Nothing in the entries may be altered; copy them all exactly.

BEGIN MATERIAL PROVIDED

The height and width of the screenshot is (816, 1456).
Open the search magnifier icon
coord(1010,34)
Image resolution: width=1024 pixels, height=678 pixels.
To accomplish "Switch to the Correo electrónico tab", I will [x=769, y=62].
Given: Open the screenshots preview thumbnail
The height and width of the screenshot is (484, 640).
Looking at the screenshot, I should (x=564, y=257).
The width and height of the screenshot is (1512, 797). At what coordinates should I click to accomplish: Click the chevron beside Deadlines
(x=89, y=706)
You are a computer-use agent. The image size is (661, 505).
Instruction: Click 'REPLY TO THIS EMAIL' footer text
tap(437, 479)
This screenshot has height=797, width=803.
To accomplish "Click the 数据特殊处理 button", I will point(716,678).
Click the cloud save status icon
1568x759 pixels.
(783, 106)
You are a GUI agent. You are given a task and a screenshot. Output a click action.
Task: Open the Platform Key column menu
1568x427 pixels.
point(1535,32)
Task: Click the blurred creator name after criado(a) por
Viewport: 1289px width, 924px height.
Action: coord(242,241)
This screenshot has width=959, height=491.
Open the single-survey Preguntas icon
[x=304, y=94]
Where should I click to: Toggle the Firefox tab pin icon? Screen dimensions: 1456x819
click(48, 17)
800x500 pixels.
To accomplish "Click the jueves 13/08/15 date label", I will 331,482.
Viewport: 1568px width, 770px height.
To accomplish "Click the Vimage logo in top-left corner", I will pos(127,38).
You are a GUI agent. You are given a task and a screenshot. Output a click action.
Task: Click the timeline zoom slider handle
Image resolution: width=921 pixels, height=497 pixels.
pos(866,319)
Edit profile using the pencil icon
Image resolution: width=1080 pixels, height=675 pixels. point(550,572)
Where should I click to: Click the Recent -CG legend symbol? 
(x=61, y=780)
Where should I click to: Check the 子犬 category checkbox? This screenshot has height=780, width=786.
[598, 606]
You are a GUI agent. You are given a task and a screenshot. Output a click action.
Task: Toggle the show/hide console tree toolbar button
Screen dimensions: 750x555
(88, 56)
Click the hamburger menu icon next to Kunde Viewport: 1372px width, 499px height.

END MATERIAL PROVIDED

• _RESPONSE TO THE TASK_:
The height and width of the screenshot is (816, 1456).
Open the search magnifier icon
coord(1010,34)
Image resolution: width=1024 pixels, height=678 pixels.
To accomplish "Switch to the Correo electrónico tab", I will [x=769, y=62].
Given: Open the screenshots preview thumbnail
The height and width of the screenshot is (484, 640).
Looking at the screenshot, I should (x=564, y=257).
The width and height of the screenshot is (1512, 797). At what coordinates should I click to accomplish: Click the chevron beside Deadlines
(x=89, y=706)
You are a computer-use agent. The image size is (661, 505).
Instruction: Click 'REPLY TO THIS EMAIL' footer text
tap(437, 479)
This screenshot has height=797, width=803.
To accomplish "Click the 数据特殊处理 button", I will point(716,678).
Click the cloud save status icon
1568x759 pixels.
(783, 106)
You are a GUI agent. You are given a task and a screenshot. Output a click action.
Task: Open the Platform Key column menu
1568x427 pixels.
point(1535,32)
Task: Click the blurred creator name after criado(a) por
Viewport: 1289px width, 924px height.
Action: coord(242,241)
This screenshot has width=959, height=491.
Open the single-survey Preguntas icon
[x=304, y=94]
Where should I click to: Toggle the Firefox tab pin icon? Screen dimensions: 1456x819
click(48, 17)
800x500 pixels.
To accomplish "Click the jueves 13/08/15 date label", I will 331,482.
Viewport: 1568px width, 770px height.
To accomplish "Click the Vimage logo in top-left corner", I will pos(127,38).
You are a GUI agent. You are given a task and a screenshot. Output a click action.
Task: Click the timeline zoom slider handle
Image resolution: width=921 pixels, height=497 pixels.
pos(866,319)
Edit profile using the pencil icon
Image resolution: width=1080 pixels, height=675 pixels. point(550,572)
Where should I click to: Click the Recent -CG legend symbol? 
(x=61, y=780)
Where should I click to: Check the 子犬 category checkbox? This screenshot has height=780, width=786.
[598, 606]
You are a GUI agent. You are given a task and a screenshot. Output a click action.
Task: Toggle the show/hide console tree toolbar button
Screen dimensions: 750x555
(88, 56)
Click the hamburger menu icon next to Kunde Viewport: 1372px width, 499px height.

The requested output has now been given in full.